**Brief**: Reproduce word for word the lines of the items below, from the line holding "Given: Click the" through the end of the items, inclusive. Leave the pictures out of your answer.

**A block of data**:
__________________________________________________
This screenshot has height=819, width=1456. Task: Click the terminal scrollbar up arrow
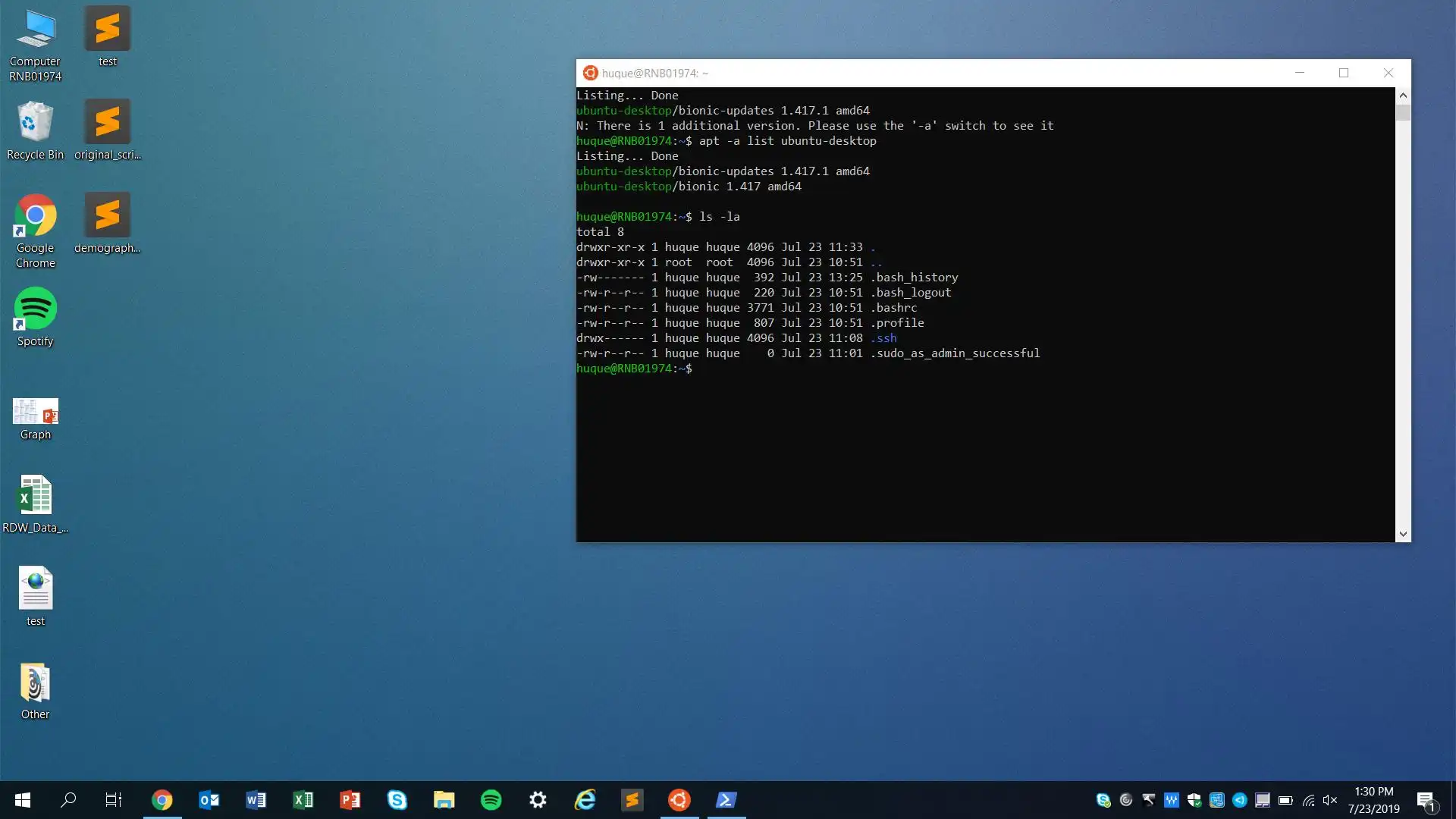click(x=1403, y=96)
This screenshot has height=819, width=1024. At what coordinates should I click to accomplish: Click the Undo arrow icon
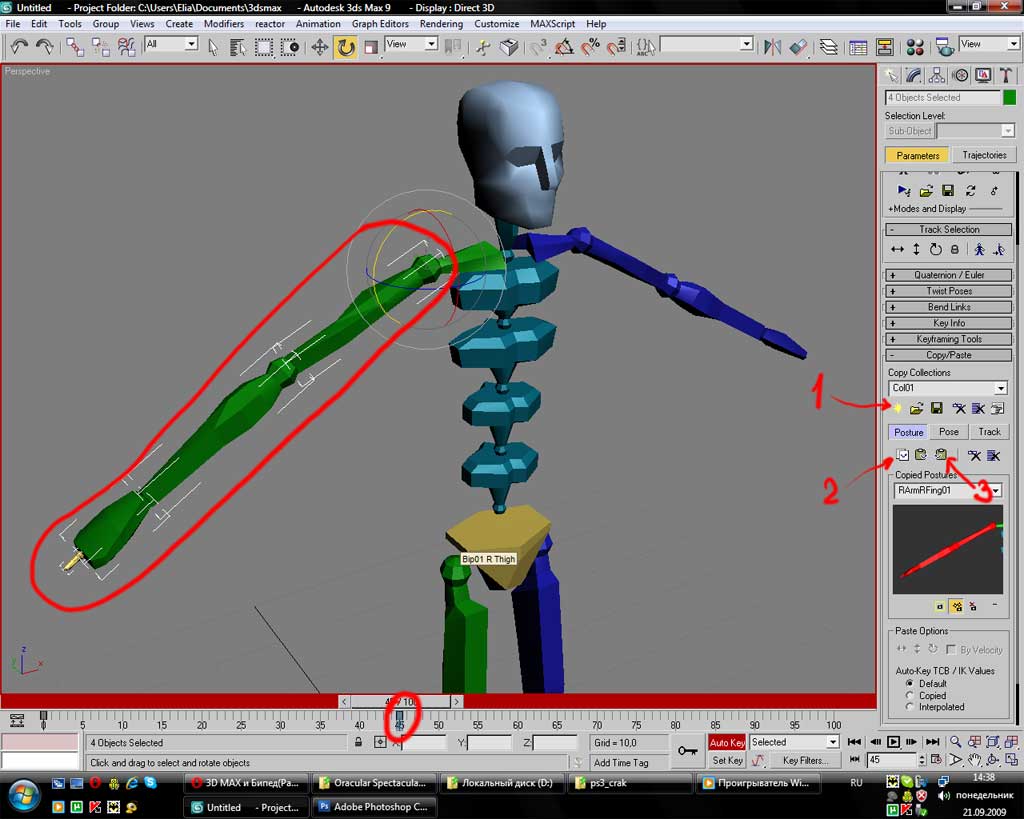19,46
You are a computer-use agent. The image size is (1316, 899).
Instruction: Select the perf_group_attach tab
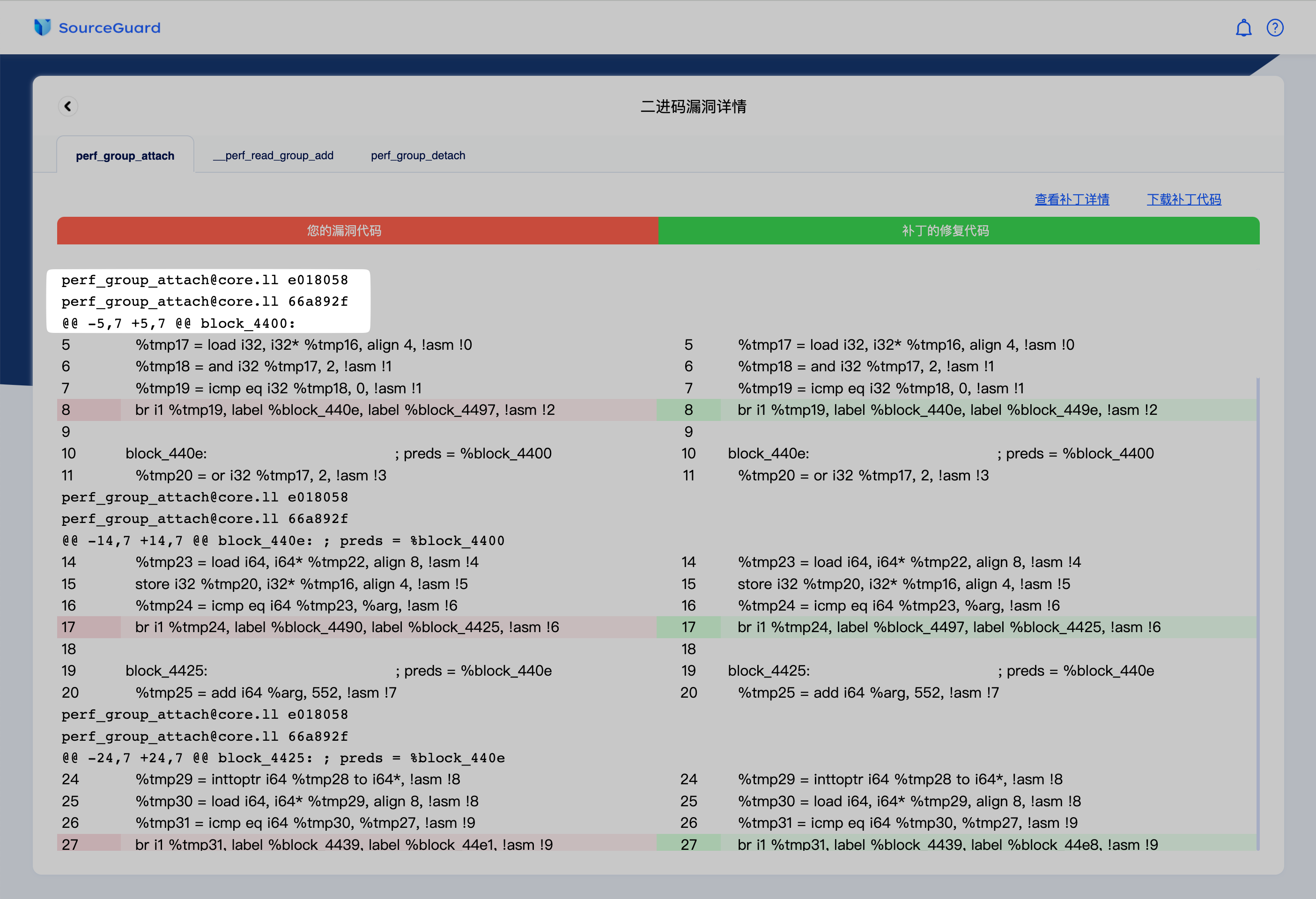pyautogui.click(x=125, y=155)
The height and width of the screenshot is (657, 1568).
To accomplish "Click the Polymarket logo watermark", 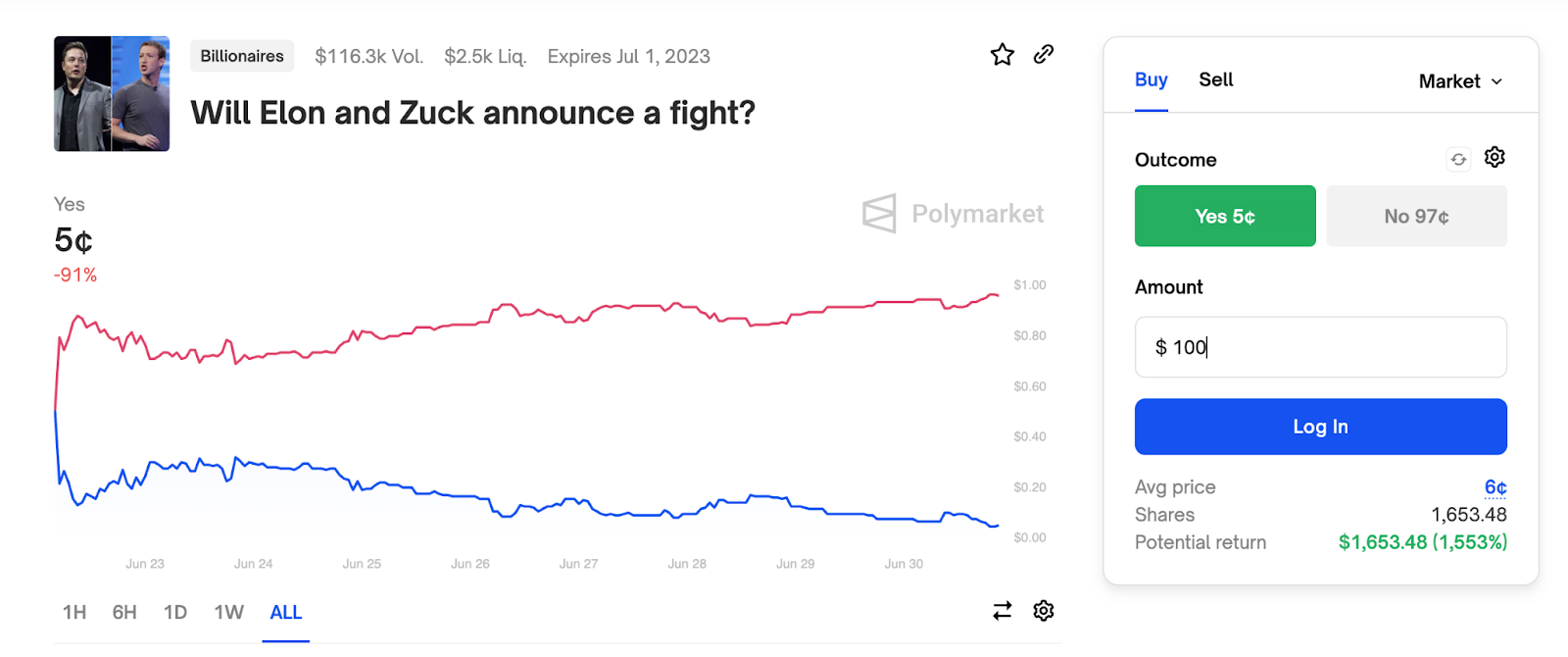I will (x=953, y=214).
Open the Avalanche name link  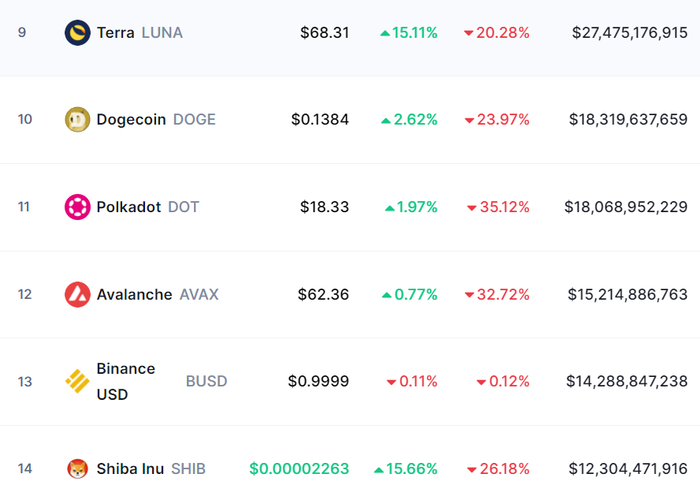[x=134, y=295]
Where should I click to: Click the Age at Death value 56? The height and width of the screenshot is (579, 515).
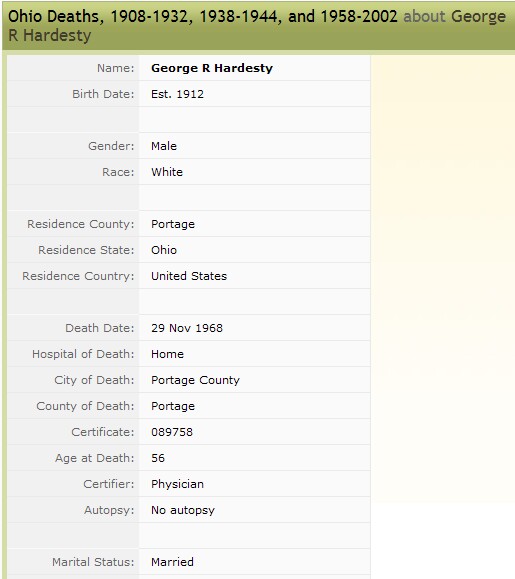(158, 458)
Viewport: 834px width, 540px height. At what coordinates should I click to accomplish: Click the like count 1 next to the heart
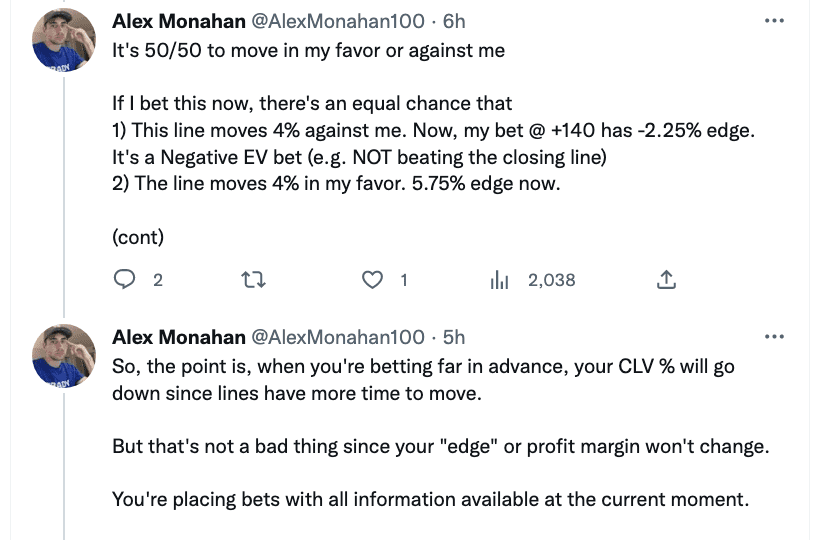pos(404,280)
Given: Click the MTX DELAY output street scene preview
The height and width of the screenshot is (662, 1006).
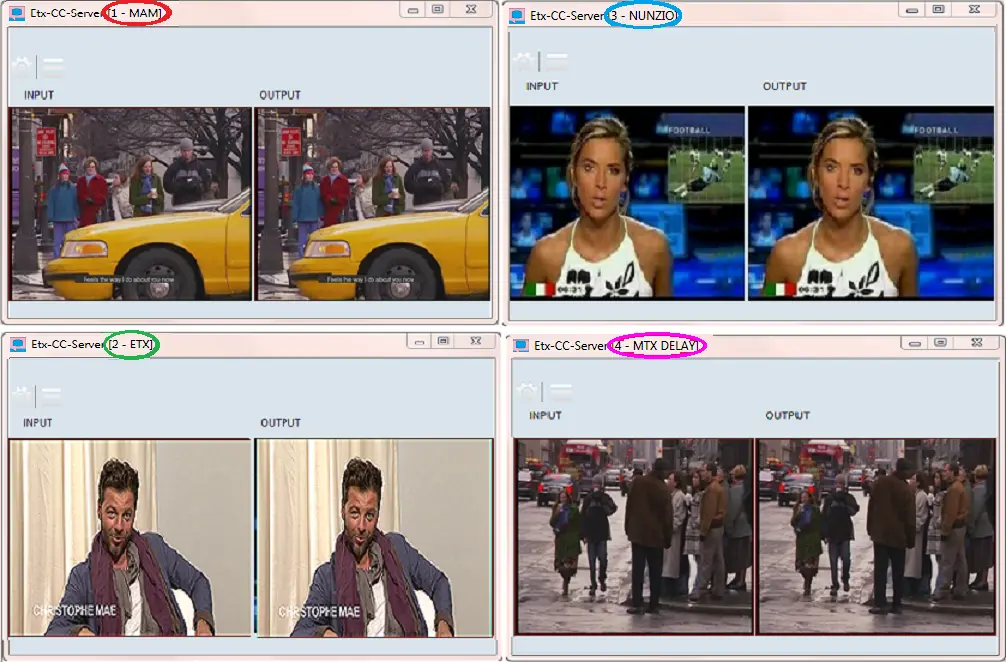Looking at the screenshot, I should pos(877,536).
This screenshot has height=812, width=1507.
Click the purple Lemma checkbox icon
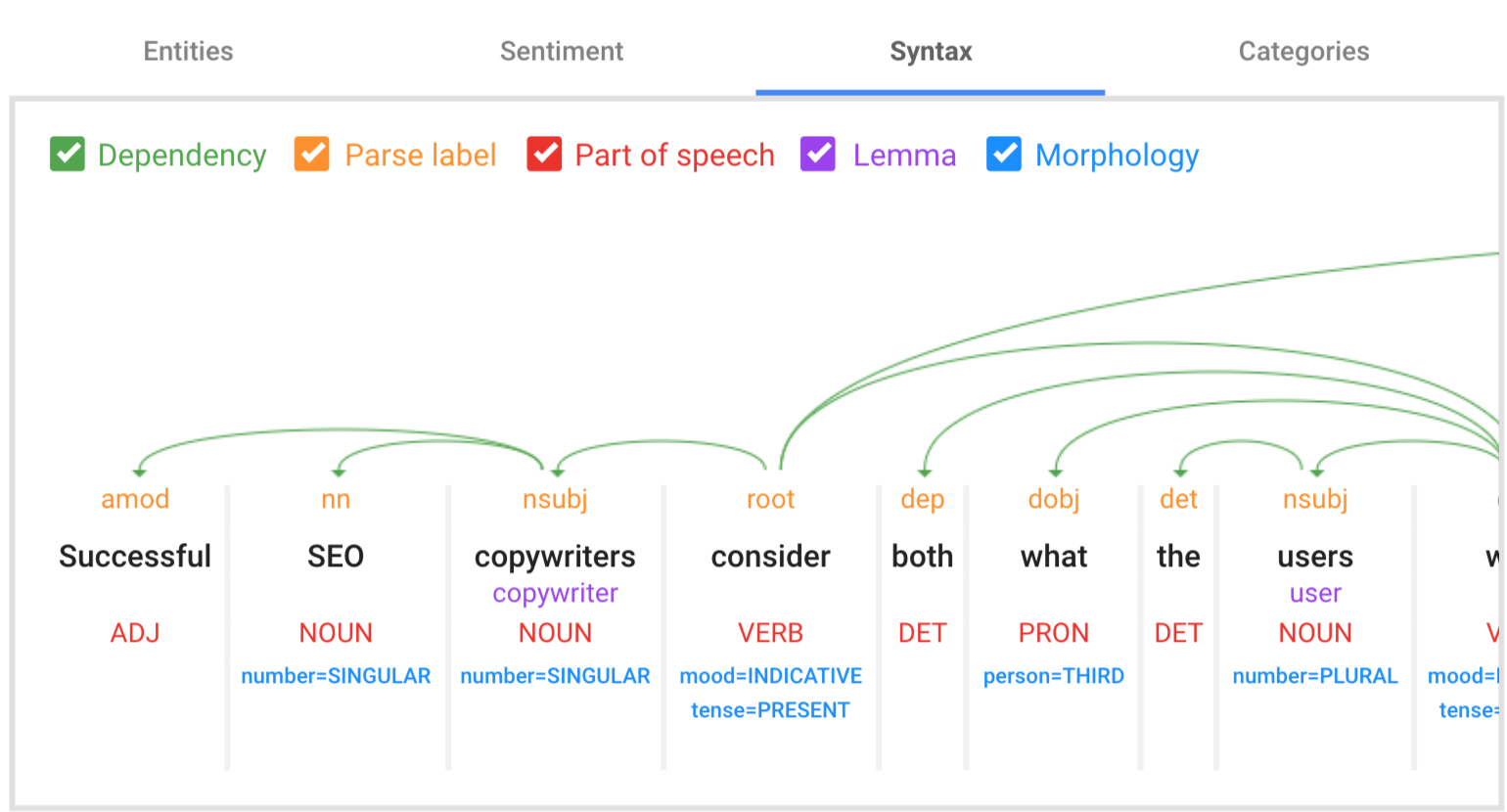818,155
__________________________________________________
**Response below**:
Given: Click the MTX DELAY output street scene preview
The height and width of the screenshot is (662, 1006).
Looking at the screenshot, I should pos(877,536).
This screenshot has height=812, width=1507.
Click the purple Lemma checkbox icon
818,155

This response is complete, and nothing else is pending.